[Items from a data source]
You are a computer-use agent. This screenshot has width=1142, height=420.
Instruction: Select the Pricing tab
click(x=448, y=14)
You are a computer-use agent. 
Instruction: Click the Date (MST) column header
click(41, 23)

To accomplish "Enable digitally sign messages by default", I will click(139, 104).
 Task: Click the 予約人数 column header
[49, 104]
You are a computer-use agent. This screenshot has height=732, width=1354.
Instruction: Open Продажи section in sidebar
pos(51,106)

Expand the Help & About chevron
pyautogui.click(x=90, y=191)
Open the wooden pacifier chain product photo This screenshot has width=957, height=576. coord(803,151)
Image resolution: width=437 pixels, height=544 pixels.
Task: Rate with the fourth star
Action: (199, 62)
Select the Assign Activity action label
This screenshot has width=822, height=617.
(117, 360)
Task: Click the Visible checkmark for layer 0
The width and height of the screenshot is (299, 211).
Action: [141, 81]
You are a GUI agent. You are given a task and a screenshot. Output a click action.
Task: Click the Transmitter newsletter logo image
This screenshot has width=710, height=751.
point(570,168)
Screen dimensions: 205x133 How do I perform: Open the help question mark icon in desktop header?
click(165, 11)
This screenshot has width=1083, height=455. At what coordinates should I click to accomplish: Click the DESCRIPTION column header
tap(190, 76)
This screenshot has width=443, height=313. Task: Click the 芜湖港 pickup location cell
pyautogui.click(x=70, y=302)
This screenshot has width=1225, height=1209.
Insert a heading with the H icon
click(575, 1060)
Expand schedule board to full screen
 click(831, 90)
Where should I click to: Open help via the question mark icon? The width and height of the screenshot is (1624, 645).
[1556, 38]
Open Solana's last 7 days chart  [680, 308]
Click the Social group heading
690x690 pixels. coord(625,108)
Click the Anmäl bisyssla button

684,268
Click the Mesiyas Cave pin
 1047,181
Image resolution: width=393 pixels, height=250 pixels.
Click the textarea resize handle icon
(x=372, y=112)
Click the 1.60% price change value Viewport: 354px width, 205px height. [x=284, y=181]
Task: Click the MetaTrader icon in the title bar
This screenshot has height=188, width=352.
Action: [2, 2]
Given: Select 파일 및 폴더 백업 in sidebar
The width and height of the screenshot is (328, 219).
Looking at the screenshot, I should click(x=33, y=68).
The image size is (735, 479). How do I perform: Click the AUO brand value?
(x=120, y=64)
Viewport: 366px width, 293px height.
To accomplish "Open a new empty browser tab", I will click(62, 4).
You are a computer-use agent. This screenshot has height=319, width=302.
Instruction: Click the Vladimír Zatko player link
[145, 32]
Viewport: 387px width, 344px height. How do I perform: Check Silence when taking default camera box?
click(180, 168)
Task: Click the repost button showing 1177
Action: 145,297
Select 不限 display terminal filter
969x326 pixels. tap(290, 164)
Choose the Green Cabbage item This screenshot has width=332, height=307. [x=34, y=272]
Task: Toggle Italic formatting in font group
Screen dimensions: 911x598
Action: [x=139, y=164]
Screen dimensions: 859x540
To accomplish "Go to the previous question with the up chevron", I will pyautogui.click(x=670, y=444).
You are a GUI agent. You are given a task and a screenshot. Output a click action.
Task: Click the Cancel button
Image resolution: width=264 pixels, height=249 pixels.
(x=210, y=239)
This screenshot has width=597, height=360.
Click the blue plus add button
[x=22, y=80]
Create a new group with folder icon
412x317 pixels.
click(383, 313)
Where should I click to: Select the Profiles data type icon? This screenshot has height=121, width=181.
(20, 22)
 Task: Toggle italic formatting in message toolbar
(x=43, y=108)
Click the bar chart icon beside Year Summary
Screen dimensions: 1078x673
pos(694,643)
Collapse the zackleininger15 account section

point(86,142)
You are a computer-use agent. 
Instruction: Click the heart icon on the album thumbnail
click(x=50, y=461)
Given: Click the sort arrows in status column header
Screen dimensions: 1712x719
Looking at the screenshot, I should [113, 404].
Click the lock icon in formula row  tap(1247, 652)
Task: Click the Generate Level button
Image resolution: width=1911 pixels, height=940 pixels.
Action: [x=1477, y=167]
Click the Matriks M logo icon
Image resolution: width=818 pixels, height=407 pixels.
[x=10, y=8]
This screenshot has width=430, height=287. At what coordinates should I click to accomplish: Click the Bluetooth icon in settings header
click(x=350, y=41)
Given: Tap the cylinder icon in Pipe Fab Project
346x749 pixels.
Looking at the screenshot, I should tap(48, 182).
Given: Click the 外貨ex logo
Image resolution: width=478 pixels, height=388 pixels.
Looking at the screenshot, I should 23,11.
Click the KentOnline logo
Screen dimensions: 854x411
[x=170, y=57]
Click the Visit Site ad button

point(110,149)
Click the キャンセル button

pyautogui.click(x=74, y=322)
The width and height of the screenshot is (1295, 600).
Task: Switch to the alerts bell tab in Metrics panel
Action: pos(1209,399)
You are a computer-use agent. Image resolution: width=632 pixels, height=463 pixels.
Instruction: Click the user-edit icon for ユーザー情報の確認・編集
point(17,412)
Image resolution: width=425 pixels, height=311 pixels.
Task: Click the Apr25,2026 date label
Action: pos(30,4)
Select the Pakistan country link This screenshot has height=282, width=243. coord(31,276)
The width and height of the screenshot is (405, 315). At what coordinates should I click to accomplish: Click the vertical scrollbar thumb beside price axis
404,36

What to produce
Would you copy, unchanged, the stretch of the records above that begins at the line containing "Viewport: 387px width, 344px" and ends at the line containing "Task: Click the Cancel button", and only that?

Response to the task
Viewport: 387px width, 344px height. How do I perform: Check Silence when taking default camera box?
click(180, 168)
Task: Click the repost button showing 1177
Action: 145,297
Select 不限 display terminal filter
969x326 pixels. tap(290, 164)
Choose the Green Cabbage item This screenshot has width=332, height=307. [x=34, y=272]
Task: Toggle Italic formatting in font group
Screen dimensions: 911x598
Action: [x=139, y=164]
Screen dimensions: 859x540
To accomplish "Go to the previous question with the up chevron", I will pyautogui.click(x=670, y=444).
You are a GUI agent. You are given a task and a screenshot. Output a click action.
Task: Click the Cancel button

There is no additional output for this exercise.